### Document text
⁂

The next stage is to test the interpreter. For this, we need a way to specify (again, in a file) the SWF and the set of events (in order) that we expect to occur. Eventually, we would also need a way to specify user events and expected responses, to validate interactive elements. To implement the testing, we would pass the validated Decoder object (from the prior step) through to the interpreter (or Engine), and the Engine, in turn, would be plugged into a dummy executor -- that is, something that claims to present the information to the user, but really records the actions requested of it. The executor's output would then be compared to the expected output, and any discrepancies would show us where interpretation errors (or test-creation errors) are.


This is almost certainly infeasible to test automatically. The execution portion talks to external drivers that generate output for the user to consume; testing that this output is in-line with expectations would be difficult for many reasons, not least of which is the fact that different implementations (of, e.g., OpenGL) could produce slightly different (but still correct) output. We're approaching the analog border, and so, user testing is likely going to have to come in at this point.

Good First Steps

A good start would be to plan out what parts of the code should be tested, and write up some SWFs that specifically target the bits we want. An excellent way to do this would be to use a tool such as swfc from the swftools, or SSWF. An even better tool for this job would be one that allows full, direct control of the SWF, similar to flasm, but for all of Flash — not just the ActionScript.


Flash and GPLFlash: a 40,000-kilometer overview

All right; I've gotten my brain mostly wrapped around the parts of this project. As such I've written up a little crash course. If anyone sees any discrepancies, feel free to point them out to me! So, without further ado, enjoy the article.

Flash, SWF, and what it all means

Flash is a platform, with a set of features defining things that you can do. SWF is the format that embodies that platform, containing the discreet instructions on what to do. To have a "Flash player," you need a piece of software that can read in an arbitrary (but valid) SWF file, and correctly interpret and execute all of the contained commands. This translates into knowing the syntax (reading), knowing the semantics (interpreting), and having an engine that can express the interpretation to the user (execution).

⁂

### Dataset section
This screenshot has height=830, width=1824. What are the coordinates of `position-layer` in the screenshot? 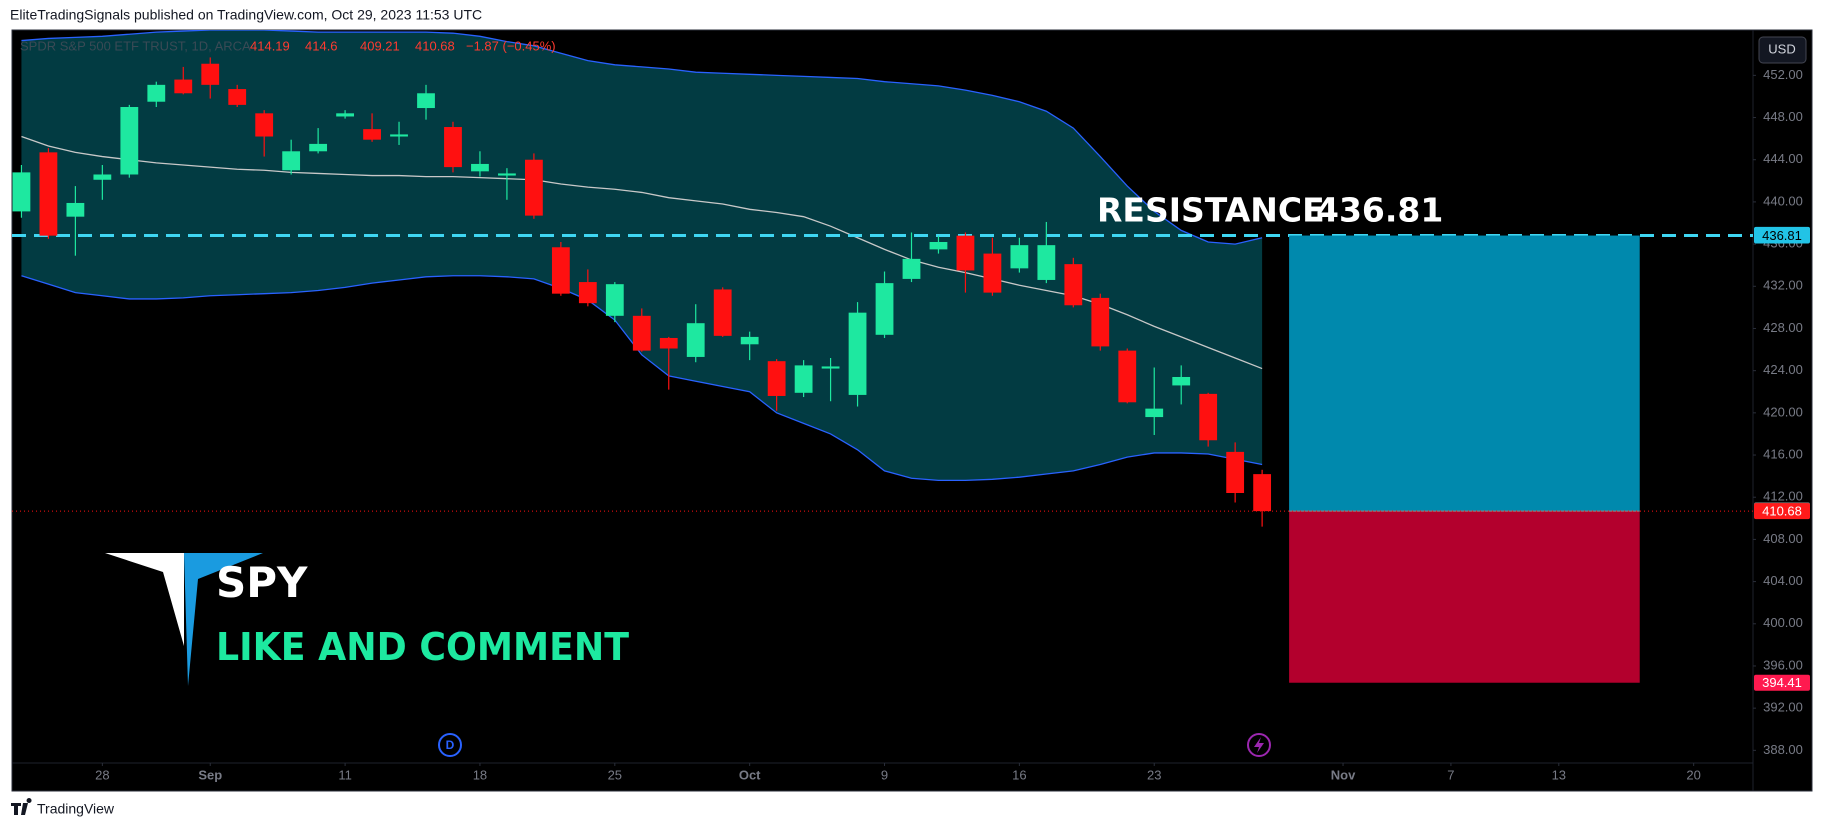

⁂

### Instructions
1. In the text on testing a Flash player, what does the dummy executor actually do instead of presenting information to the user?
2. Write a continuation of the text on testing a Flash player, starting after its final sentence.

### Answers for this exercise
1. It records the actions requested of it.

2.
Moving forward in Flash versions, the SWF format is added to. That is, if the Foo command was in v1, it will be in v2. Therefore, the syntax part of a Flash reader needs only to be extended when preparing it to read a newer version of Flash. Furthermore, the facilities needed to accurately convey the information to the user are also only added to — displaying things, playing audio, getting clicks, and so on. The only thing that seems to require changing (as opposed to extension), is the interpretation layer. Though the command Foo may carry across from one version to another (with all of its file-encoded structure intact), the behavior may not be the same. For the sake of argument, we'll take a fictitious command, CreateWhatsit, and say that in v1, it creates a picture and displays it on-screen. In v2, the behavior could change so that the picture is created, but not put on-screen until an explicit command is given to do so.

Information sources

The information needed to decode and interpret SWF is available from the friendly folks at the SSWF project. They have a link to their own SWF documentation (said to be from the apparently defunct openswf project), as well as a direct link to Macromedia's version of the document (which bypasses the document's licensing page) on the right-hand list of links.

Where is the project?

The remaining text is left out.